======== Excerpted records
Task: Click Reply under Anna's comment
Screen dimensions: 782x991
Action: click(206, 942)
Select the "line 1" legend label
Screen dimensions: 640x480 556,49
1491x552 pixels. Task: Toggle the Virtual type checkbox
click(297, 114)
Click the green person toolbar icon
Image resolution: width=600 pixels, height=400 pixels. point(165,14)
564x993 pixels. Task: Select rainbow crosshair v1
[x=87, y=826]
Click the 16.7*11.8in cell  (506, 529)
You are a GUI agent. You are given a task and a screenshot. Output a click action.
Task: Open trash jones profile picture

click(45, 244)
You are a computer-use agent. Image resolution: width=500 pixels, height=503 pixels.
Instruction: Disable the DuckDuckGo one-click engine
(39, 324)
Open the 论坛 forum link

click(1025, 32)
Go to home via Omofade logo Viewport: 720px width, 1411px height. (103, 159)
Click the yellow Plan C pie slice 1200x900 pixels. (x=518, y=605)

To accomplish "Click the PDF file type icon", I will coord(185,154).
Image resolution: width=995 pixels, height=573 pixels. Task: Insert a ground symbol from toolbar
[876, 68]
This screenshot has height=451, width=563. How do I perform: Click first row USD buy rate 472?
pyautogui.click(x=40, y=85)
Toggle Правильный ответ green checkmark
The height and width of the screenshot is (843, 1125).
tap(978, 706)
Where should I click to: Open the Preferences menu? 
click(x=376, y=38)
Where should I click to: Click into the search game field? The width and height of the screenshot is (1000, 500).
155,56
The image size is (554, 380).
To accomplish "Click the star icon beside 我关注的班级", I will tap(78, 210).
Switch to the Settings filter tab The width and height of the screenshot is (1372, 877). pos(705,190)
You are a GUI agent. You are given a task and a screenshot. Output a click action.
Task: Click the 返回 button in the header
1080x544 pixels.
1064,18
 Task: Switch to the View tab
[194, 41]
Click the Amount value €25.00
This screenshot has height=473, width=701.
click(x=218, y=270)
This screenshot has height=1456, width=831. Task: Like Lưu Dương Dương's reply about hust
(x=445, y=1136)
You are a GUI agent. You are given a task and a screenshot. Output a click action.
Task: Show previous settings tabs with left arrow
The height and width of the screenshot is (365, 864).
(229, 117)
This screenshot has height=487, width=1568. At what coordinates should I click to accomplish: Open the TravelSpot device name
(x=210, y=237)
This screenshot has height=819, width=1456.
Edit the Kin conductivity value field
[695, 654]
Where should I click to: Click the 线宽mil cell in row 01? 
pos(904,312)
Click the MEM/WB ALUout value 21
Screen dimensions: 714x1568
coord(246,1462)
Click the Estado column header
================
**Required work**
Extract every one of the records above, copying each line word for word with nothing changed.

**Reply**
Task: Click Reply under Anna's comment
Screen dimensions: 782x991
Action: click(206, 942)
Select the "line 1" legend label
Screen dimensions: 640x480 556,49
1491x552 pixels. Task: Toggle the Virtual type checkbox
click(297, 114)
Click the green person toolbar icon
Image resolution: width=600 pixels, height=400 pixels. point(165,14)
564x993 pixels. Task: Select rainbow crosshair v1
[x=87, y=826]
Click the 16.7*11.8in cell  (506, 529)
You are a GUI agent. You are given a task and a screenshot. Output a click action.
Task: Open trash jones profile picture

click(45, 244)
You are a computer-use agent. Image resolution: width=500 pixels, height=503 pixels.
Instruction: Disable the DuckDuckGo one-click engine
(39, 324)
Open the 论坛 forum link

click(1025, 32)
Go to home via Omofade logo Viewport: 720px width, 1411px height. (103, 159)
Click the yellow Plan C pie slice 1200x900 pixels. (x=518, y=605)

To accomplish "Click the PDF file type icon", I will coord(185,154).
Image resolution: width=995 pixels, height=573 pixels. Task: Insert a ground symbol from toolbar
[876, 68]
This screenshot has height=451, width=563. How do I perform: Click first row USD buy rate 472?
pyautogui.click(x=40, y=85)
Toggle Правильный ответ green checkmark
The height and width of the screenshot is (843, 1125).
tap(978, 706)
Where should I click to: Open the Preferences menu? 
click(x=376, y=38)
Where should I click to: Click into the search game field? The width and height of the screenshot is (1000, 500).
155,56
The image size is (554, 380).
To accomplish "Click the star icon beside 我关注的班级", I will tap(78, 210).
Switch to the Settings filter tab The width and height of the screenshot is (1372, 877). pos(705,190)
You are a GUI agent. You are given a task and a screenshot. Output a click action.
Task: Click the 返回 button in the header
1080x544 pixels.
1064,18
 Task: Switch to the View tab
[194, 41]
Click the Amount value €25.00
This screenshot has height=473, width=701.
click(x=218, y=270)
This screenshot has height=1456, width=831. Task: Like Lưu Dương Dương's reply about hust
(x=445, y=1136)
You are a GUI agent. You are given a task and a screenshot. Output a click action.
Task: Show previous settings tabs with left arrow
The height and width of the screenshot is (365, 864).
(229, 117)
This screenshot has height=487, width=1568. At what coordinates should I click to accomplish: Open the TravelSpot device name
(x=210, y=237)
This screenshot has height=819, width=1456.
Edit the Kin conductivity value field
[695, 654]
Where should I click to: Click the 线宽mil cell in row 01? 
pos(904,312)
Click the MEM/WB ALUout value 21
Screen dimensions: 714x1568
coord(246,1462)
Click the Estado column header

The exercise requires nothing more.